Your result should be the lines holding the word "computer", copied from the entries below.
----- AVAILABLE DATA
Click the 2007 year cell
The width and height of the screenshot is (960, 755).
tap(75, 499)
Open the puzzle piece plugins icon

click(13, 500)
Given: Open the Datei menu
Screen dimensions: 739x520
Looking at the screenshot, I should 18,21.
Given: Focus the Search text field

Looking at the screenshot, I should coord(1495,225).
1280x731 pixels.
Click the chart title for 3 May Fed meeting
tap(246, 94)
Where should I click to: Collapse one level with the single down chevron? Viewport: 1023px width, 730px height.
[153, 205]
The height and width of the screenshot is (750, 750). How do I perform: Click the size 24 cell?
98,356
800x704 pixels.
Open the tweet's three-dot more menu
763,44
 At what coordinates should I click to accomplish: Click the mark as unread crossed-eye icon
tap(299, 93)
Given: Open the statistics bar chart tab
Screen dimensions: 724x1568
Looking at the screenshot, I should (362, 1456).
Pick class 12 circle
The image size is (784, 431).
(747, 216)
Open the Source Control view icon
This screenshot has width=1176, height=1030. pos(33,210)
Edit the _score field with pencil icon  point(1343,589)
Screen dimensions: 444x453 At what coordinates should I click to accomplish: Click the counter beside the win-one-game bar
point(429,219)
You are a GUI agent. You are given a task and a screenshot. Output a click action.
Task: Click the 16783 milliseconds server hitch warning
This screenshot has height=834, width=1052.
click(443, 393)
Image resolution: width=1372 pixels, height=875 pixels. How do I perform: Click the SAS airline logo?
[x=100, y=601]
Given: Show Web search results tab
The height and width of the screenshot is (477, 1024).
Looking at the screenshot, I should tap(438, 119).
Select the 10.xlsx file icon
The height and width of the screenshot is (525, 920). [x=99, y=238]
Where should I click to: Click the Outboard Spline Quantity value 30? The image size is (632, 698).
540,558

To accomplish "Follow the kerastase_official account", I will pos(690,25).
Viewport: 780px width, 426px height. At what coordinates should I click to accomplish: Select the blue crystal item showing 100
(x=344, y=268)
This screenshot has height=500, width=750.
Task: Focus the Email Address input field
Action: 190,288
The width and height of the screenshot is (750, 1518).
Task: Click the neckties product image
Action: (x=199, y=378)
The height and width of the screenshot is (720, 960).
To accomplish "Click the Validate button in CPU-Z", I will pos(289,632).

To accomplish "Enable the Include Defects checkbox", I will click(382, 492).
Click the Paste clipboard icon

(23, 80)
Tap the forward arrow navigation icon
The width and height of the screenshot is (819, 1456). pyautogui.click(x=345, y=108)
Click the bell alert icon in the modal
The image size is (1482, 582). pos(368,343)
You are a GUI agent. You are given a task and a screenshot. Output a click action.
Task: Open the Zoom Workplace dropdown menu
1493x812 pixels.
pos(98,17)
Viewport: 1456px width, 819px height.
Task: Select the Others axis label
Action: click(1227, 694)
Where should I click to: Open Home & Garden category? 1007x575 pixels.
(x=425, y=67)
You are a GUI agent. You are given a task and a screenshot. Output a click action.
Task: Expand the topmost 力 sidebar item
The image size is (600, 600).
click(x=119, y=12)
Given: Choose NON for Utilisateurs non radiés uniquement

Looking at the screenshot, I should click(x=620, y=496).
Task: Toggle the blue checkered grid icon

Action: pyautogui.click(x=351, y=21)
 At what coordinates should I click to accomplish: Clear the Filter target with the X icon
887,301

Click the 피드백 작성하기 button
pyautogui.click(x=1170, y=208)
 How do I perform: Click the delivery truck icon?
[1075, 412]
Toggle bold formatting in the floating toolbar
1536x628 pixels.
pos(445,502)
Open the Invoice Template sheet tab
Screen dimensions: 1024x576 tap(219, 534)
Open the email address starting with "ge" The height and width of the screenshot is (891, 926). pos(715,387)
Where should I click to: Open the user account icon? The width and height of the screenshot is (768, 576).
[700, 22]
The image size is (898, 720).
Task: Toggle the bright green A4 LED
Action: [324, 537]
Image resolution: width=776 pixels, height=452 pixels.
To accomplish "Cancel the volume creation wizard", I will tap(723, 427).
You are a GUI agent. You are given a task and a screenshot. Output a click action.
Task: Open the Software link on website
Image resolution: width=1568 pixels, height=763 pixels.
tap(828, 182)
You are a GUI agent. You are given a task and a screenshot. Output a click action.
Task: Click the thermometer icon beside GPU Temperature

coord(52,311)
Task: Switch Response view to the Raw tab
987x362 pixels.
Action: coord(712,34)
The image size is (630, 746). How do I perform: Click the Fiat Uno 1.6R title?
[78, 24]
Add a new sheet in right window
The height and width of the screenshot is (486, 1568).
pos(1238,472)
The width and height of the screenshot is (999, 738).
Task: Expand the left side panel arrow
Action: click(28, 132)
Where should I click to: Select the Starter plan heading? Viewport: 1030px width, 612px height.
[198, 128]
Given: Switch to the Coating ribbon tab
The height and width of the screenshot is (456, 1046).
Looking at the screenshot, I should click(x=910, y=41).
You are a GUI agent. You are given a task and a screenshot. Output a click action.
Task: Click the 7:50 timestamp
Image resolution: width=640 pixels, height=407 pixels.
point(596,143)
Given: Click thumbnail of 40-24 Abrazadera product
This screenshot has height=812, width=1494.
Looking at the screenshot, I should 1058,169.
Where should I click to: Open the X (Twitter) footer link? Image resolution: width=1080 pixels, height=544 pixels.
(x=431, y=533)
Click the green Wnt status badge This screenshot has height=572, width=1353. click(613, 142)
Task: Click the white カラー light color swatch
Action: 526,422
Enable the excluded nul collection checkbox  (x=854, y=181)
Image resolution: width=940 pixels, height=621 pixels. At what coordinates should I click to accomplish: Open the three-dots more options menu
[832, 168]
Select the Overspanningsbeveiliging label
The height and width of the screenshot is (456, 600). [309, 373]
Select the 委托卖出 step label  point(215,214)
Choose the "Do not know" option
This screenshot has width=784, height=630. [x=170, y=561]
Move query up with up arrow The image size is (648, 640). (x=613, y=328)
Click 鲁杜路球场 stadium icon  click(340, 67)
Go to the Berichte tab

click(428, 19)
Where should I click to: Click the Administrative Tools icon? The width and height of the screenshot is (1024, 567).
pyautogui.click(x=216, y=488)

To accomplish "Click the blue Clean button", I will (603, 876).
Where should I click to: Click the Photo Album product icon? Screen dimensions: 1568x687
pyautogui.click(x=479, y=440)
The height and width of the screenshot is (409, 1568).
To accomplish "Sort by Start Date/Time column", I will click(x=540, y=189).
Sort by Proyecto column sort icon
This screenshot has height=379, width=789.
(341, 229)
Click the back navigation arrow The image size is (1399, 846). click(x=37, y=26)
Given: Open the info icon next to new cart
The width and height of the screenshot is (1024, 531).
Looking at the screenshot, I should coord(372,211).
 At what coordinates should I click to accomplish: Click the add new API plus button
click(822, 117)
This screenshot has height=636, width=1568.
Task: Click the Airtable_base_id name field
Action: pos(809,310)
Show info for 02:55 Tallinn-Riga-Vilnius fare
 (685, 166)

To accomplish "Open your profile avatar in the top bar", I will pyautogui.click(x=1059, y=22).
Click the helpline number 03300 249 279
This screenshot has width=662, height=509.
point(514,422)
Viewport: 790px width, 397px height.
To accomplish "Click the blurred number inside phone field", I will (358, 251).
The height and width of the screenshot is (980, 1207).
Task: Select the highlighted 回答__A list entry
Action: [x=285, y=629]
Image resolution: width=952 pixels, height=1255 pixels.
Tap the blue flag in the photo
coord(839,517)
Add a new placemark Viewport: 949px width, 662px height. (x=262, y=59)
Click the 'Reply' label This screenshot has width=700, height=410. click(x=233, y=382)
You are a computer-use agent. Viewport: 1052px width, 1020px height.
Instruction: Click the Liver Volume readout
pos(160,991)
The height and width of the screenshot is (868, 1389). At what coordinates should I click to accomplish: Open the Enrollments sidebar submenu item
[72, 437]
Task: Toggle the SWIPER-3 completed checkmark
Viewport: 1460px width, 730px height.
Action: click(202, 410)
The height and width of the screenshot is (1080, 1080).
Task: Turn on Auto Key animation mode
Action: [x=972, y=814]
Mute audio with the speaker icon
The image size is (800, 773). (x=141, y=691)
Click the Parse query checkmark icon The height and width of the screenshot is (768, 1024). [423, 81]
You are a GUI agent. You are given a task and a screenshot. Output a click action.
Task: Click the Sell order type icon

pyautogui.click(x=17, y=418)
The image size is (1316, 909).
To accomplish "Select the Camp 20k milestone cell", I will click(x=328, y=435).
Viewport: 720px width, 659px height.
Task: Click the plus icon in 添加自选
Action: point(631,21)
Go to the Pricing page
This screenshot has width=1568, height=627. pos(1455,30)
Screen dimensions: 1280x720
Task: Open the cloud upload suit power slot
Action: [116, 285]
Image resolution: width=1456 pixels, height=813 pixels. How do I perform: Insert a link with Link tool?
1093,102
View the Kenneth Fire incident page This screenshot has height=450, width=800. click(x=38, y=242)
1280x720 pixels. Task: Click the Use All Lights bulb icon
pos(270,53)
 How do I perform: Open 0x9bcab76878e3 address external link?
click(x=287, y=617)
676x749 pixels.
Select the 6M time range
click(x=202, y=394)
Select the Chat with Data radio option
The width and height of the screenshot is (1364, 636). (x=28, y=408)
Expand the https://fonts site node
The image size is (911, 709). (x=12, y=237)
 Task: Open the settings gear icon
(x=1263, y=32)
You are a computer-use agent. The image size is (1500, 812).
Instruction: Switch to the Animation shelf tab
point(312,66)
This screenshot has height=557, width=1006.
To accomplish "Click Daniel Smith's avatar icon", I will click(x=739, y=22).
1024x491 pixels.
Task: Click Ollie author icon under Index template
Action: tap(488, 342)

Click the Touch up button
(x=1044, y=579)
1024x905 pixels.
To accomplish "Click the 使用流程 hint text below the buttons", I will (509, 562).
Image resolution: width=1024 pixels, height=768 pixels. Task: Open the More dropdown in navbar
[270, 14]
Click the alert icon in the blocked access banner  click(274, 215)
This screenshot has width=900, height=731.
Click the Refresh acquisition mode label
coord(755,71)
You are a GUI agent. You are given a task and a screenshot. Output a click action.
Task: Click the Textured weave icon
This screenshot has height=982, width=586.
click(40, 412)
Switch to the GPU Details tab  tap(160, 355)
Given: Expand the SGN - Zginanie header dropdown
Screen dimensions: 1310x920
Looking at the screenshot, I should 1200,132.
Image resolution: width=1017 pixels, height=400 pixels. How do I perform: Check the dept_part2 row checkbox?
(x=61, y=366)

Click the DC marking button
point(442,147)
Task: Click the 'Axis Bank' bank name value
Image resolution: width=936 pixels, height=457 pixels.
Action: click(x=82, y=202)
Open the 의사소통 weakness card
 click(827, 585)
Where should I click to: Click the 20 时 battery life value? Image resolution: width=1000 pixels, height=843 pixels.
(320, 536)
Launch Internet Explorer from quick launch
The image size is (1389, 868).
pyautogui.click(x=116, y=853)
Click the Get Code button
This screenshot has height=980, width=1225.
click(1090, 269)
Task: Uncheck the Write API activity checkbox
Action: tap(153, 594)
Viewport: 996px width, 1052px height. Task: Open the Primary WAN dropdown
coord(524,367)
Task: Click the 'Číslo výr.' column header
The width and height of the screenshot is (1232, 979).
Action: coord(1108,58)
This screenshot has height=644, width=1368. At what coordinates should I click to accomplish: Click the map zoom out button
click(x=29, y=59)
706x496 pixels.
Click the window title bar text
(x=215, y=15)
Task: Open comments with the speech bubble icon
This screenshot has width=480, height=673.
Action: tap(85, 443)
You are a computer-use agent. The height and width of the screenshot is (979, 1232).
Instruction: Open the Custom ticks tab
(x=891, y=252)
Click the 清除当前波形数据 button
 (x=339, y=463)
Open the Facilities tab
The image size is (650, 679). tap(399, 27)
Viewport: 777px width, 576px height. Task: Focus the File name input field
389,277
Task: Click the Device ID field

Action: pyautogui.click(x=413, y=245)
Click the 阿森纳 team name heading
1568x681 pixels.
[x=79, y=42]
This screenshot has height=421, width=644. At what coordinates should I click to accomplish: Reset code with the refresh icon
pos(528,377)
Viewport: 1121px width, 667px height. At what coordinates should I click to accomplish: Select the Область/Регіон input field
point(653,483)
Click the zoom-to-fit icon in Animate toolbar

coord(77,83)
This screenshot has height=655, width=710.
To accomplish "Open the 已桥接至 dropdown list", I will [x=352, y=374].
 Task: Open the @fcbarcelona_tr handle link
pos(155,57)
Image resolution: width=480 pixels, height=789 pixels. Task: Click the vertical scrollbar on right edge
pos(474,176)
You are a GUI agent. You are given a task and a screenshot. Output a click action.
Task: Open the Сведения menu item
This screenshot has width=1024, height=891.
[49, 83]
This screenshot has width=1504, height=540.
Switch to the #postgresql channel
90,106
----------
ANSWER -
You are a computer-use agent. Viewport: 1052px width, 1020px height.
You are a computer-use agent. The image size is (1500, 812).
You are a computer-use agent. The height and width of the screenshot is (979, 1232).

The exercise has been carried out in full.